[What is being asked]
Copy, exactly as written, the lines that begin at the one containing "Select the Normal view icon in status bar" and end at the one containing "1366x768 pixels.". Skip any pictures in the data below.

[Stored data entries]
++++++++++

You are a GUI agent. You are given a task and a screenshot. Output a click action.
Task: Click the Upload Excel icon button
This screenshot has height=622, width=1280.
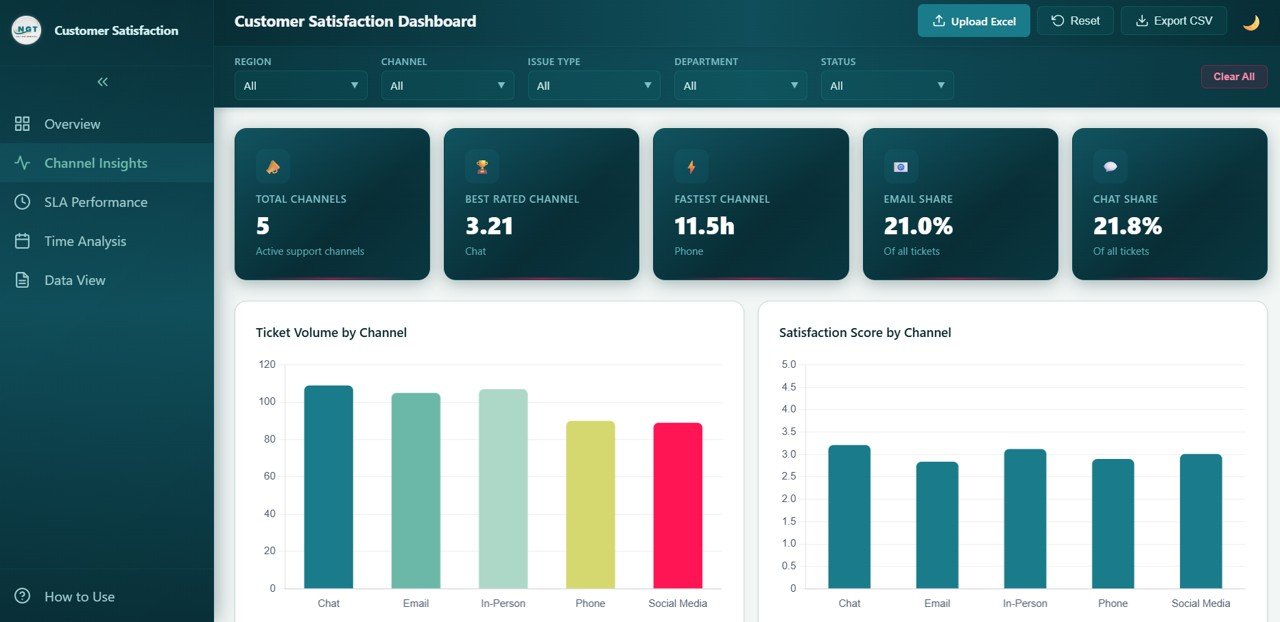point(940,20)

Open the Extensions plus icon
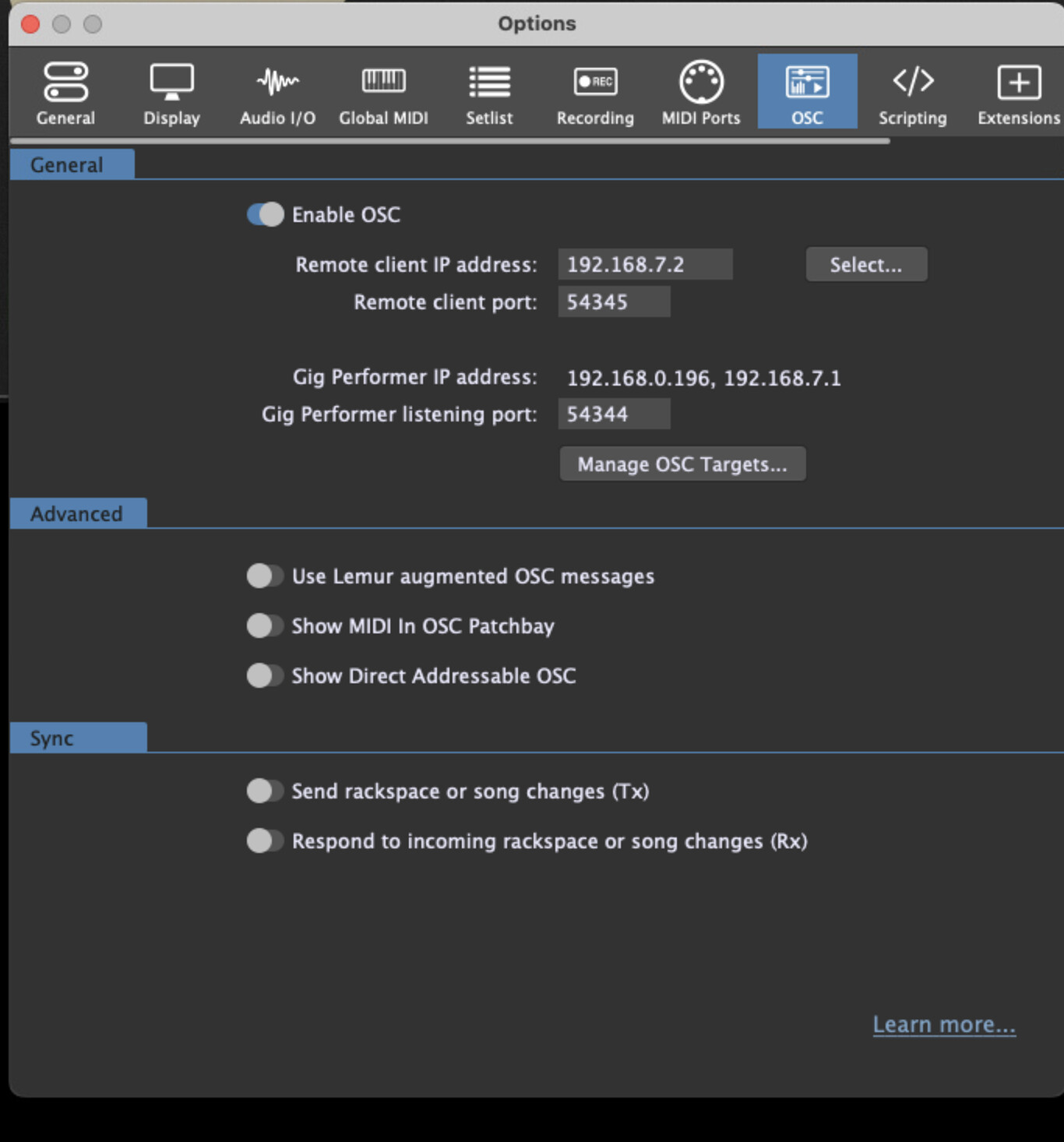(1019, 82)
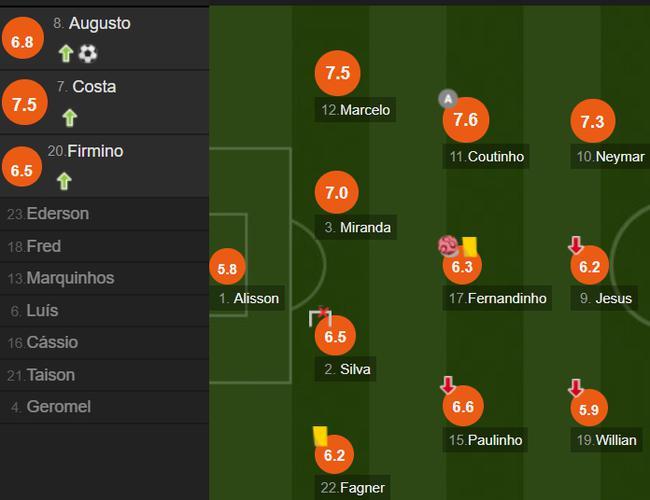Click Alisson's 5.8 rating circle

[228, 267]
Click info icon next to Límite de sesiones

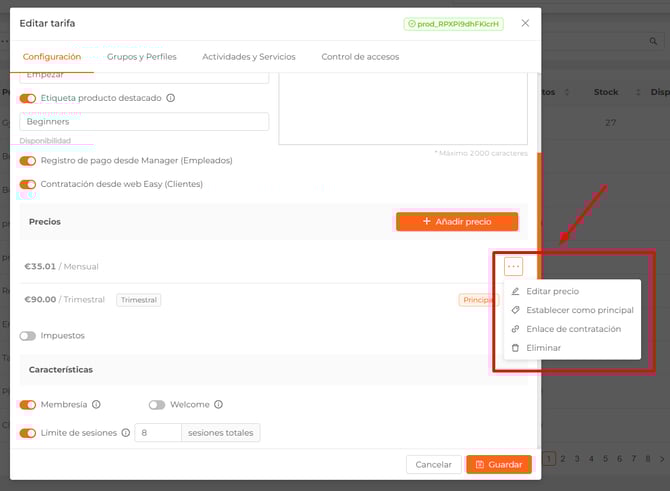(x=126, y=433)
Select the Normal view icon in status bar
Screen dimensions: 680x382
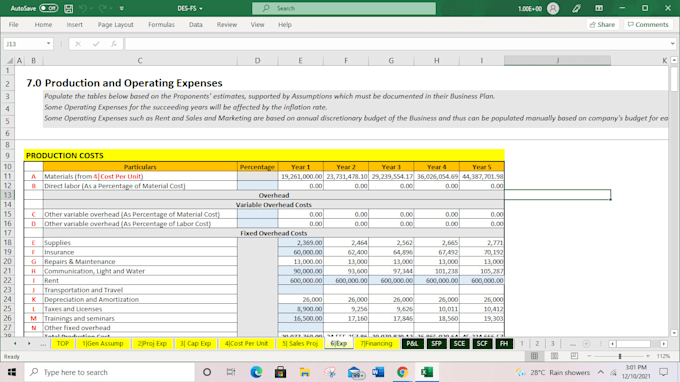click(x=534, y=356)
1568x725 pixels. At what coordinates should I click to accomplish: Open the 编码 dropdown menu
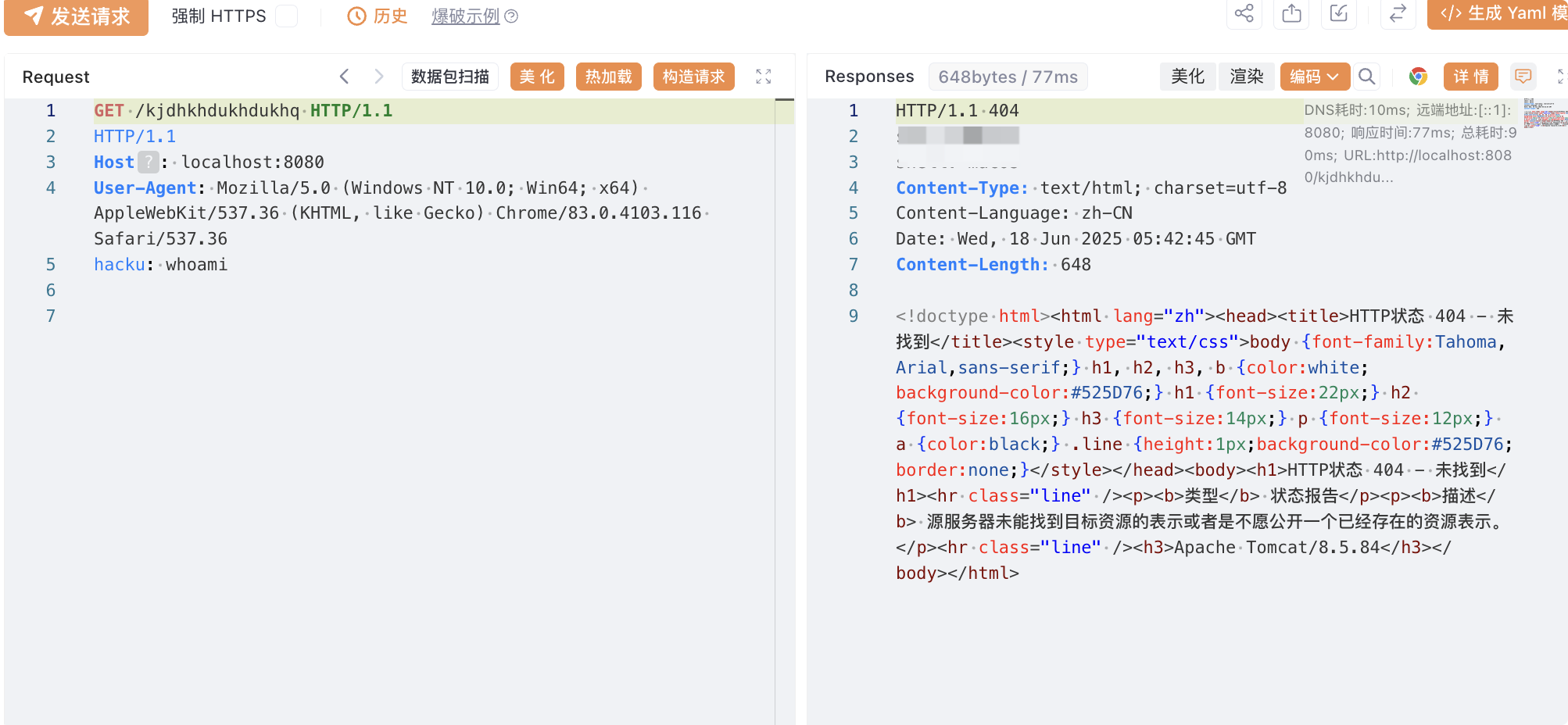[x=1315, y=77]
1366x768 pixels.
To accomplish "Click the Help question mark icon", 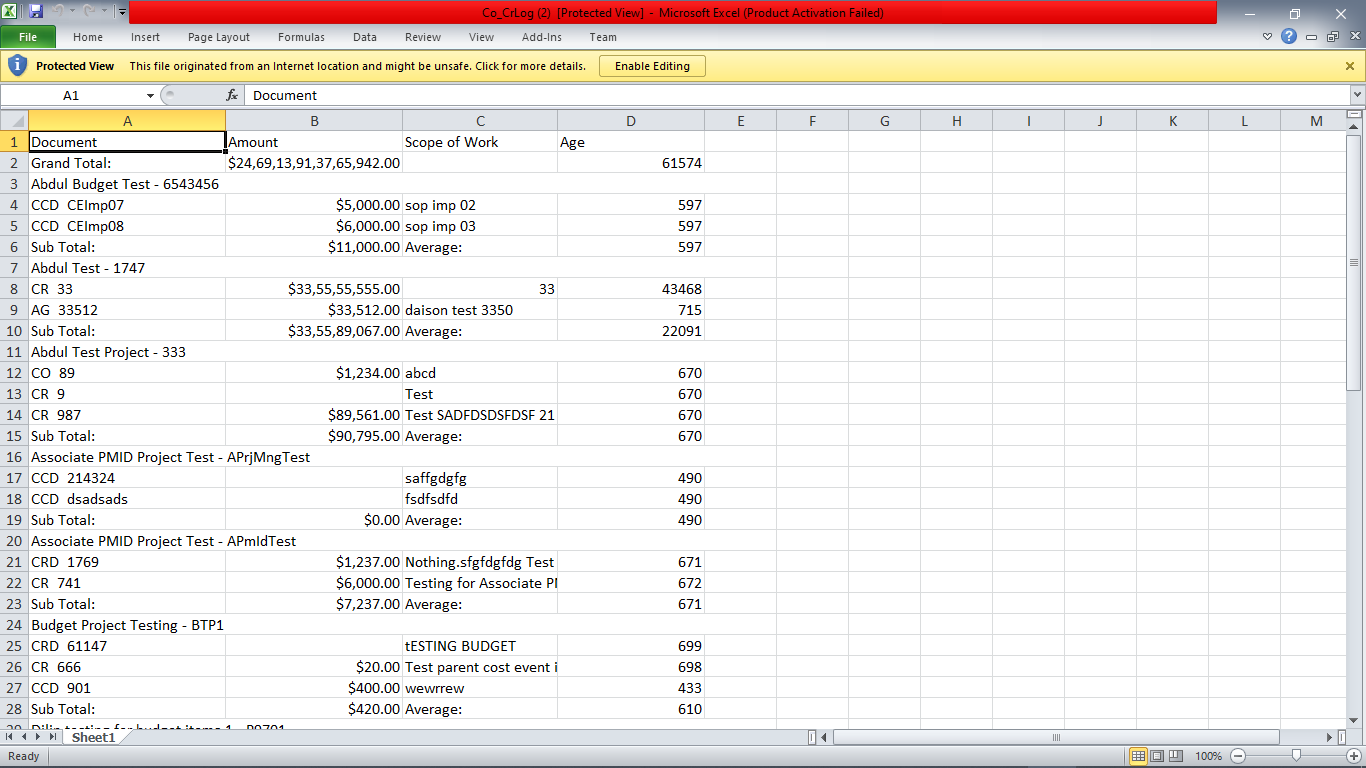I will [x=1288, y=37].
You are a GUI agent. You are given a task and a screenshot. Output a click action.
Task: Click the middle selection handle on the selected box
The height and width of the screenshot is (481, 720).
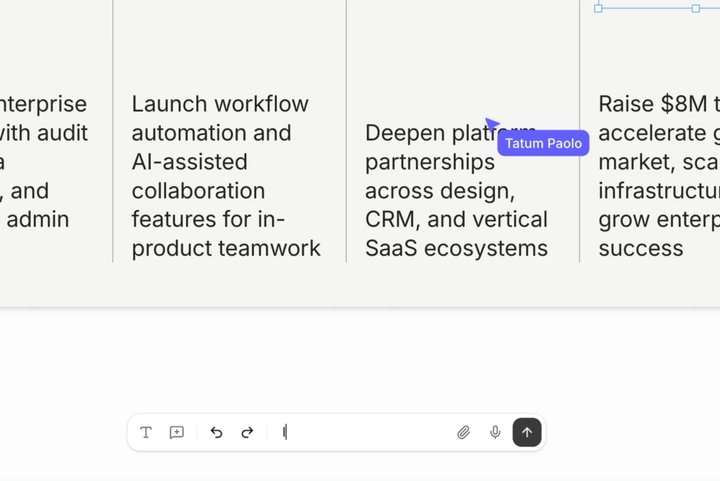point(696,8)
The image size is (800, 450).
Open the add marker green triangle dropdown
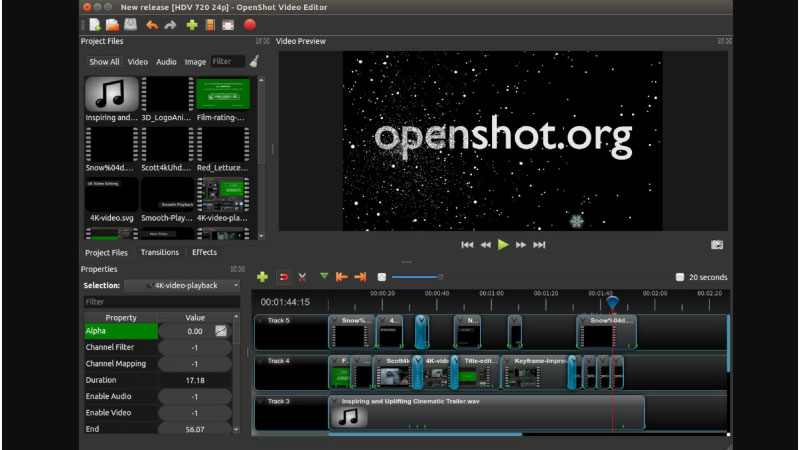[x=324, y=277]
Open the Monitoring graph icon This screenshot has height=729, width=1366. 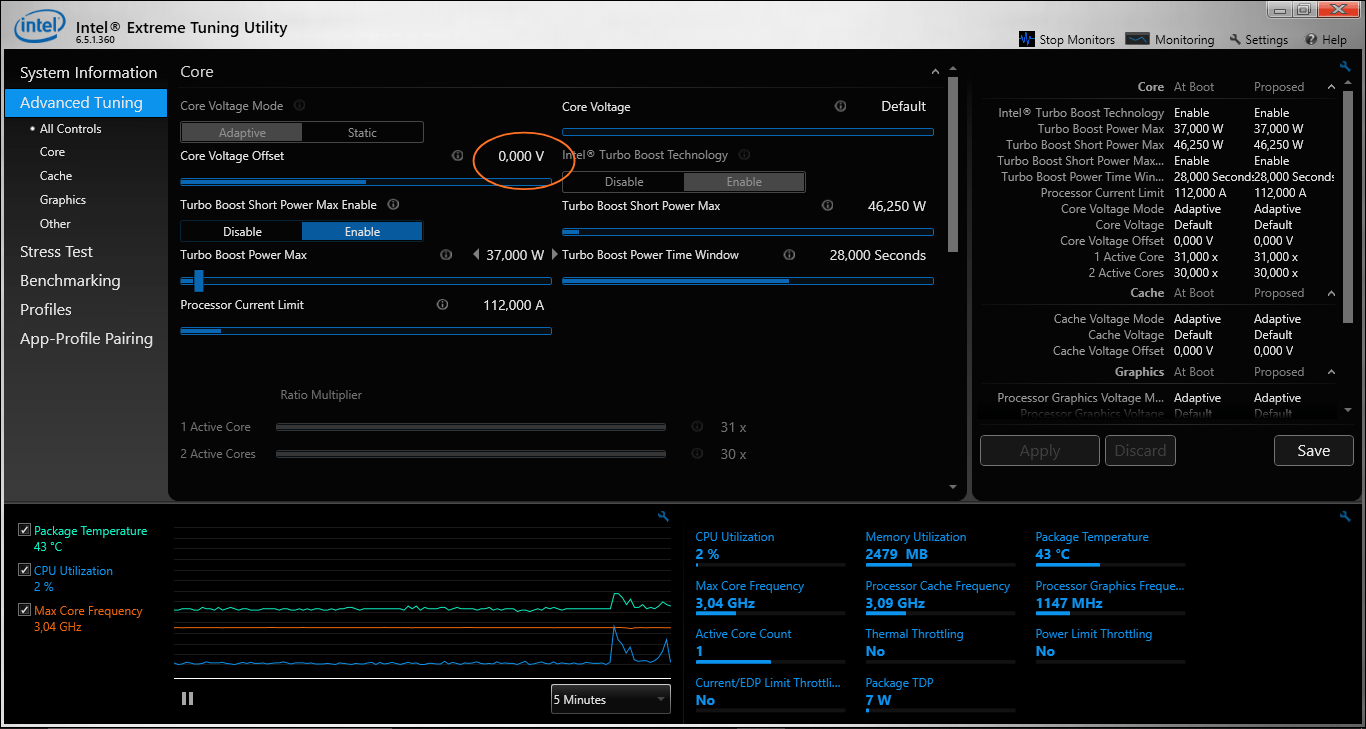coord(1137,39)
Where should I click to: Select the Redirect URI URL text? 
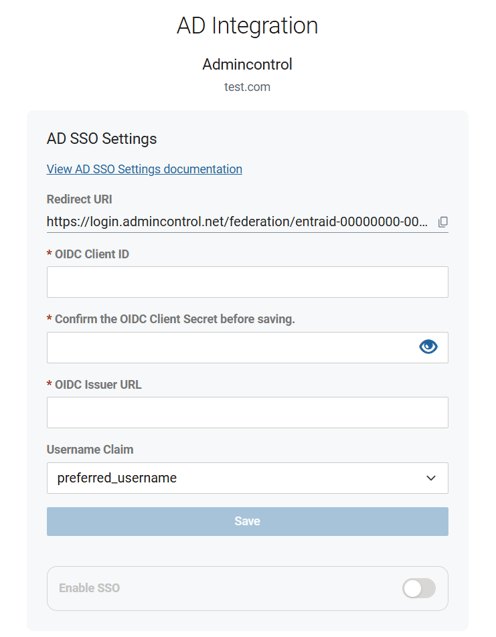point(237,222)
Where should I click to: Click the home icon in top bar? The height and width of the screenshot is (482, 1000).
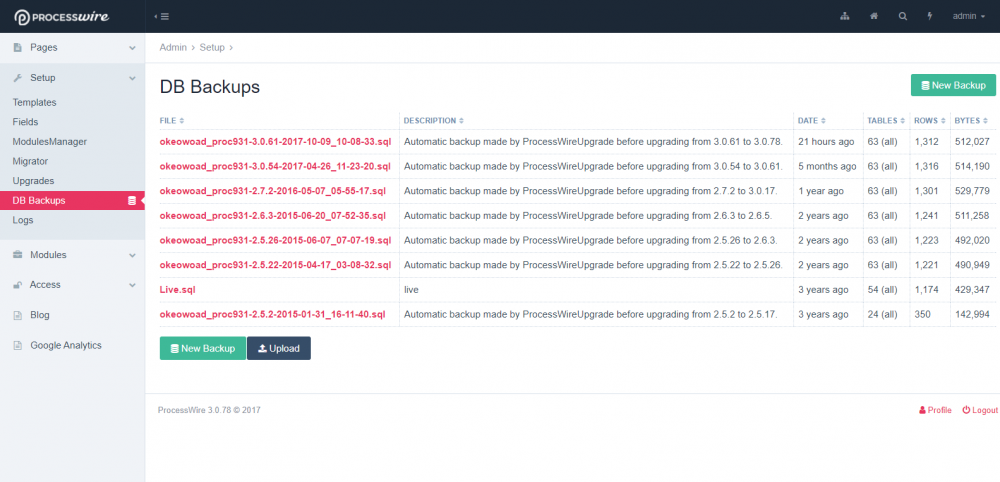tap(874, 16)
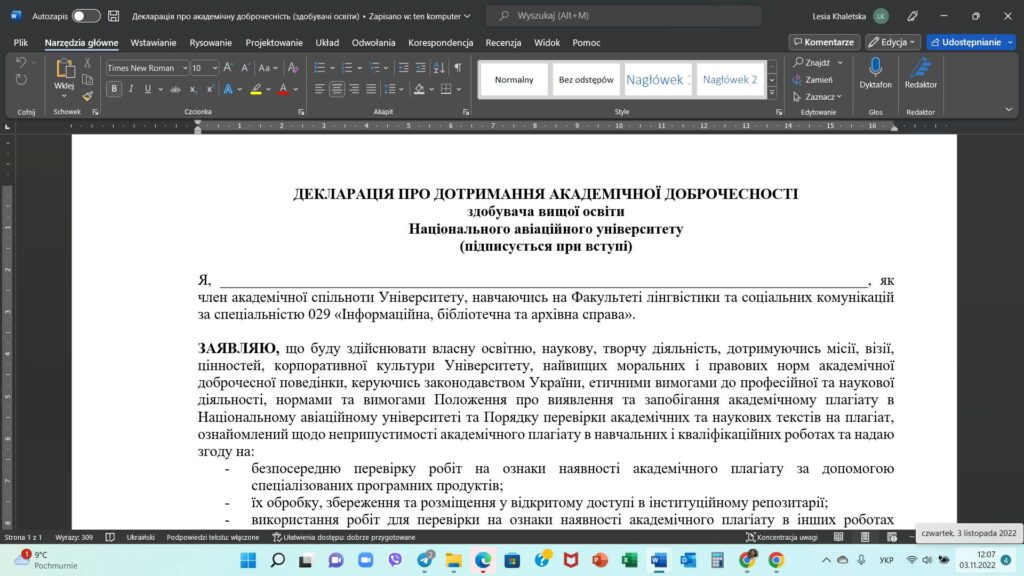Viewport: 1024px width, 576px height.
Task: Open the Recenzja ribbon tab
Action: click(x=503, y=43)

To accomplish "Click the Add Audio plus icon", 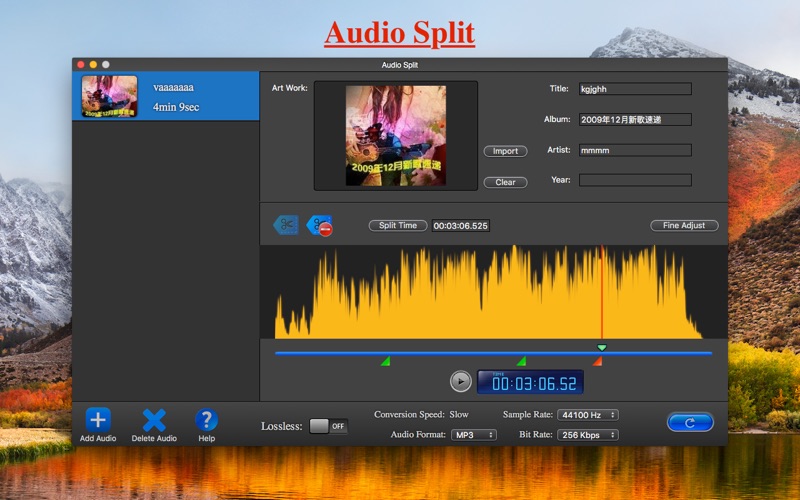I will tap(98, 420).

++++++++++

[Finished exercise]
Select the Normal view icon in status bar
Screen dimensions: 680x382
click(x=534, y=356)
1568x725 pixels. At what coordinates should I click to accomplish: Open the 编码 dropdown menu
[x=1315, y=77]
1366x768 pixels.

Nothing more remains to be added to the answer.